__Exercise task a__: Copy the part of the forum thread from "## cdawall (Nov" up to and including "be the reason?", word for word.

__Selected excerpt__:
######
Do you not see anything at all on screen?
for now i could only suggest you that you take out the cmos battery for at least 5min and to take out the cpu check pins and reseat it, if that doesn't fix the issue you might have done something during the move that resulted in this issue


----------



## iNgsane (Nov 29, 2012)

Doc41 said:


> Do you not see anything at all on screen?
> for now i could only suggest you that you take out the cmos battery for at least 5min and to take out the cpu check pins and reseat it, if that doesn't fix the issue you might have done something during the move that resulted in this issue



nothing shows onscreen "no signal detected" i've already reseated the cpu, no diference. would it be safe to assume that its the MB thats broke? Should i buy a new one?


----------



## cdawall (Nov 29, 2012)

Red CPU LED on my Crosshair V Formula as well ended up just shipping it off to Asus tried multiple CPU's, ram, VGA's etc. Hopefully yours is something simpler than that. I have one off my Xeon X3440, but it is an LGA1156 cooler so I do not know if it will fit. Assuming you are CONUS you can have it for whatever shipping is.


----------



## iNgsane (Nov 29, 2012)

update guys, upon further close inspection of the motherboard, about half of the system panel connector(where you connect the power, restart, etc..case cables) has a brownish color, seems burnt and the restart button does not work, could this be the reason?


----------



## itsakjt (Nov 29, 2012)

Can you post a picture of the area?


----------



## iNgsane (Nov 29, 2012)

itsakjt said:


> Can you post a picture of the area?



i'll try


----------
######
__Entries provided__:
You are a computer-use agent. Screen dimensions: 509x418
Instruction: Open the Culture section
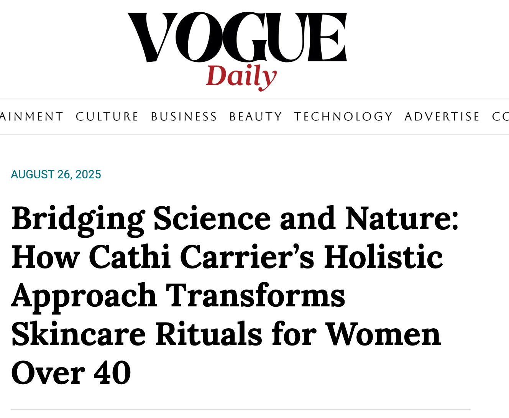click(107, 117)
######
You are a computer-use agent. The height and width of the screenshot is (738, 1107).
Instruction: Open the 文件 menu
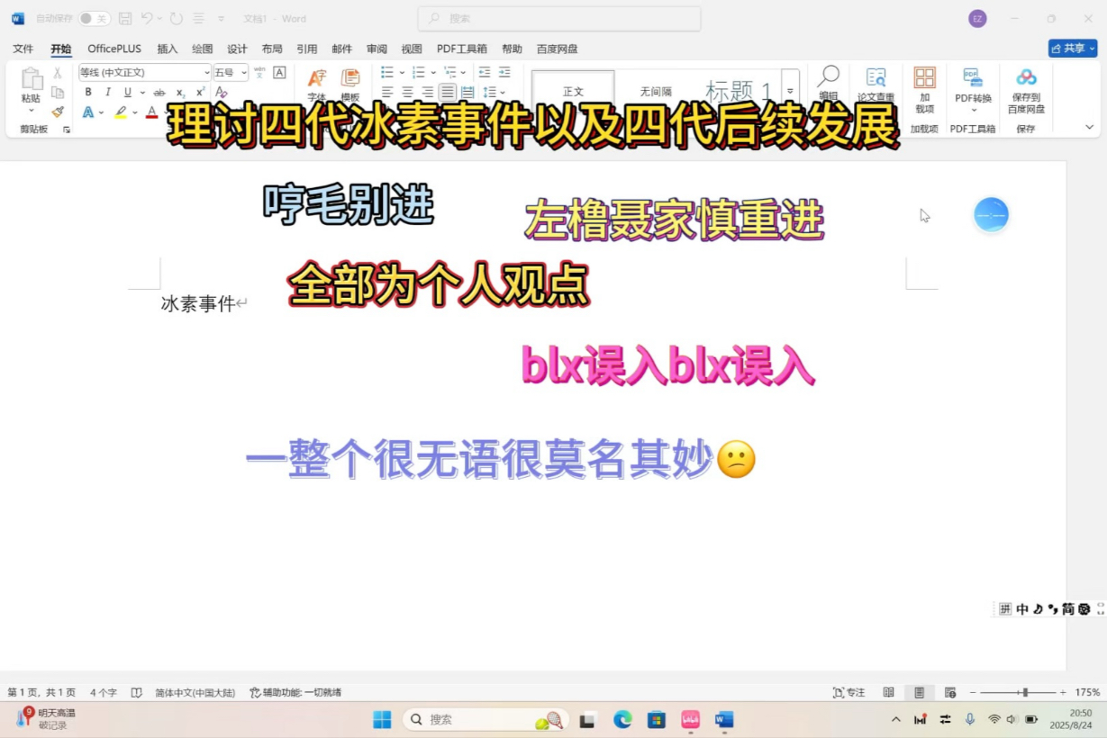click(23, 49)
######
__Exercise task b__: In the listing above, arrange the lines from the line with "You are a computer-use agent. The" up to and including the line with "click(23, 49)" as a JSON list of strings, one string per line, skipping blank lines. Give only those lines, and leave the pictures out of the answer.

__Exercise solution a__:
## cdawall (Nov 29, 2012)

Red CPU LED on my Crosshair V Formula as well ended up just shipping it off to Asus tried multiple CPU's, ram, VGA's etc. Hopefully yours is something simpler than that. I have one off my Xeon X3440, but it is an LGA1156 cooler so I do not know if it will fit. Assuming you are CONUS you can have it for whatever shipping is.


----------



## iNgsane (Nov 29, 2012)

update guys, upon further close inspection of the motherboard, about half of the system panel connector(where you connect the power, restart, etc..case cables) has a brownish color, seems burnt and the restart button does not work, could this be the reason?

__Exercise solution b__:
[
  "You are a computer-use agent. The height and width of the screenshot is (738, 1107).",
  "Instruction: Open the 文件 menu",
  "click(23, 49)"
]